In a smart bar in Clerkenwell, he explained, with a touch of awe, that he had visited Oxford, where the kid from Brooklyn found himself lionised by dons and local authors. How could I begin to reply?

Here was a writer born to immigrant parents who, with no advantages of birth or status, had imprinted his singular vision on the minds of millions of grateful readers all around the world. Yet he still cared deeply about the good opinion of the limey literati amid their slumbering spires.
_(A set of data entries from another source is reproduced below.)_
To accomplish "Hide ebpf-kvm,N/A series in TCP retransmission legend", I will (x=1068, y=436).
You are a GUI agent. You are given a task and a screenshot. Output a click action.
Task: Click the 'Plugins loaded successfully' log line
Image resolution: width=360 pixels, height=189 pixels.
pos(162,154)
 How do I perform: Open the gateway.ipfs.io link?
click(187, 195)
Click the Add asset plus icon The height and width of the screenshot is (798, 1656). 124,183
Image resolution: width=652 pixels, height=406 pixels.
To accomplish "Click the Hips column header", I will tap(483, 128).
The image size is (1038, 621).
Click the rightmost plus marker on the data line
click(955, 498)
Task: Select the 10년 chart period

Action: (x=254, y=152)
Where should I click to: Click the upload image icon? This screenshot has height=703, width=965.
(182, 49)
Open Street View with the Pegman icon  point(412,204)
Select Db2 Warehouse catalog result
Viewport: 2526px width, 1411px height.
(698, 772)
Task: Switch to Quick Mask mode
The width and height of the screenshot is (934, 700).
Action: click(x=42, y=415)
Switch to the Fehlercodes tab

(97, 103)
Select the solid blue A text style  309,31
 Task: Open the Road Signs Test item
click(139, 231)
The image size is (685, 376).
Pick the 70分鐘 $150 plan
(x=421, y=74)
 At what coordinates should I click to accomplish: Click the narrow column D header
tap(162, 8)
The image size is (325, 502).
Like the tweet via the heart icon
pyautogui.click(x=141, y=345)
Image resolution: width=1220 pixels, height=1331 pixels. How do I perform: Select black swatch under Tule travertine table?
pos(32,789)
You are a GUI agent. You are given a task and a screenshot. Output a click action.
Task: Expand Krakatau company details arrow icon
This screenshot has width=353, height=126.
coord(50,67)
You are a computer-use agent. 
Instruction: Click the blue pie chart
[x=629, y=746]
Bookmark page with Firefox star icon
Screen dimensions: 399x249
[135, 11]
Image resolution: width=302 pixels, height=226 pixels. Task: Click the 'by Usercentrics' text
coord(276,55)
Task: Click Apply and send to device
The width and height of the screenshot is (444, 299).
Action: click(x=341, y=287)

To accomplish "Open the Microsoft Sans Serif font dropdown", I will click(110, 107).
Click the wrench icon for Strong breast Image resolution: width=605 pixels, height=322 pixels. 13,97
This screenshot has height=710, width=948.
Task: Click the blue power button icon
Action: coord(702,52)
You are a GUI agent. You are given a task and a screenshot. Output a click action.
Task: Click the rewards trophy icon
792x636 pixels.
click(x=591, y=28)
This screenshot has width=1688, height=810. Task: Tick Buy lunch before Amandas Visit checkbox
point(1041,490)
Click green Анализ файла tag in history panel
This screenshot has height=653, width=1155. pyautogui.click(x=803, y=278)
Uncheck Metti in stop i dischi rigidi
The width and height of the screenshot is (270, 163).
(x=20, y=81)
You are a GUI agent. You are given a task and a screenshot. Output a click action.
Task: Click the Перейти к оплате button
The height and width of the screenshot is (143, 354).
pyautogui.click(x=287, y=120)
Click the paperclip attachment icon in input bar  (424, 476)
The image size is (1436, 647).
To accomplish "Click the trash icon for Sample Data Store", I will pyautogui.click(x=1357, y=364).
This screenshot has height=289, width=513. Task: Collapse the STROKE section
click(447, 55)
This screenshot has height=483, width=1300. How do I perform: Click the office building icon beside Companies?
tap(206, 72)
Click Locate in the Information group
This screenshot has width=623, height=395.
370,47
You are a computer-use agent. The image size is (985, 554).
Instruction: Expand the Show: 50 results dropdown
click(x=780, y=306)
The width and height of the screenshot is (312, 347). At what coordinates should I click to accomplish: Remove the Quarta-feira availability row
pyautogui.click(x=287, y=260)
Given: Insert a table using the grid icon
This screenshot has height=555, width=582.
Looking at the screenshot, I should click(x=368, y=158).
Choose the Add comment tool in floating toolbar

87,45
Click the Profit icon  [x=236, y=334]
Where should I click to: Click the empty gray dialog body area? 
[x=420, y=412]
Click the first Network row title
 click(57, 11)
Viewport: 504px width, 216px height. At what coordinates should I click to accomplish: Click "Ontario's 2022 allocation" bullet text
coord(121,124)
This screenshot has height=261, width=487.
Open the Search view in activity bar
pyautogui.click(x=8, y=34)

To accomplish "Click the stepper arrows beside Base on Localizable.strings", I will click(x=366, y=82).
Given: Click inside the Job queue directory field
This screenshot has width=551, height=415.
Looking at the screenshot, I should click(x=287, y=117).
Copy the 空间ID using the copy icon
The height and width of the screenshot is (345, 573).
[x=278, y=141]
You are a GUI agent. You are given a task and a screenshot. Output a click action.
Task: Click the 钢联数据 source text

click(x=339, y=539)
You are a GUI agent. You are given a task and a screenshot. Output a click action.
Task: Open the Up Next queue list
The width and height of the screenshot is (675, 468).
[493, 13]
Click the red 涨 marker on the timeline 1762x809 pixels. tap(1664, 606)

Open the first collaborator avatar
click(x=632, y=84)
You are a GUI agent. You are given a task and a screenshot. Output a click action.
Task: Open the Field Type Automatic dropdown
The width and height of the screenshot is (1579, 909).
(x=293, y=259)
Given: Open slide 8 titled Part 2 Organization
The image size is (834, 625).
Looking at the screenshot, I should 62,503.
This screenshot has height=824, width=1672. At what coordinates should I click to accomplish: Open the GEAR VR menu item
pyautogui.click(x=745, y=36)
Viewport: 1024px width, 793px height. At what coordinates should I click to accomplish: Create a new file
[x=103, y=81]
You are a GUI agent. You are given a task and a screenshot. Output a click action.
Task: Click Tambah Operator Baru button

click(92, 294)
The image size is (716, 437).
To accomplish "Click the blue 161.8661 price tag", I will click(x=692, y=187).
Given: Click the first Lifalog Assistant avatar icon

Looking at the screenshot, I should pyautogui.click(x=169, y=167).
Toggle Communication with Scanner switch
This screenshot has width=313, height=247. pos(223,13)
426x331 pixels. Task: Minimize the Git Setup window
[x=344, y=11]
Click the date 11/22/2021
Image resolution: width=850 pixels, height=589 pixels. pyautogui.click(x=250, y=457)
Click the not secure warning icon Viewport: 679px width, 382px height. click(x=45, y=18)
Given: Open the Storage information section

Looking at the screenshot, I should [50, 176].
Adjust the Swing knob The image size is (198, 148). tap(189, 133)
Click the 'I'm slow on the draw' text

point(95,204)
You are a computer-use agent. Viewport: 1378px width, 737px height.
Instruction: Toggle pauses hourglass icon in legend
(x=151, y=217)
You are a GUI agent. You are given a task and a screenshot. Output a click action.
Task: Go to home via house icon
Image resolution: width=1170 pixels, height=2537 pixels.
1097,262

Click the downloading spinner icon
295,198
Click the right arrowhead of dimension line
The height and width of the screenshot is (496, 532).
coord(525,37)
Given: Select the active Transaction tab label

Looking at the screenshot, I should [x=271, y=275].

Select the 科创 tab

Heller never stopped trying and (at some level) never quite believed his luck. Even the sure knowledge that he written one of the small handful of novels that will define the 20th century failed to supply the ultimate security that (as his books show) we can never hope to possess.

He had recently been working hard on a follow-up to his 1997 memoirs, Now and Then, and, always happy to meet his readers, came to the Cheltenham Festival in October.

"He was the antithesis of the reserved writer," said his UK publisher Martin Fletcher, editorial director at Simon & Schuster. "He was a delight to work with, and was always so grateful for anything that anyone did for him." A hard-driving edge - and a sense of wonder that he had come so far - never deserted Heller.

The message that no mortal can ever just sit back and relax emerges not just from the paranoid world of Catch-22 but from the often undervalued books that followed: in the corporate and domestic horrors of Something Happened and Good as Gold, and the comically metaphysical angst of King David in God Knows.

In the 1980s, Heller suffered an obscure paralytic illness. Characteristically, he re-shaped this mysterious blow of fate into a sparky and challenging book (co-written with Speed Vogel), No Laughing Matter. Except, in Heller's hands, it was.

The central conceit of Catch-22 (originally entitled Catch-18) made him the wise-cracking, yarn-spinning Kafka of the Coca-Cola generation.

Of course, the book's razor-edged comedy reflects a young airman's harrowing ordeal in Italy in the latter stages of the Second World War.

Its pioneering portrait of an absurd bureaucracy that shelters and destroys its pawns became the finest fictional paradigm of life in late 20th-century institutions.

Yossarian, patron saint of the awkward squad, sustained his revolt against the system. So did Heller.

Yet he, and all his readers, knew that it was the archetypal spiv, Milo Mindbender, who had inherited the earth.

In a world of ruthless Cathcarts and smarmy Mindbenders - at school, at work, at home, in politics - Joseph Heller gave two generations the courage and the wit to dissent.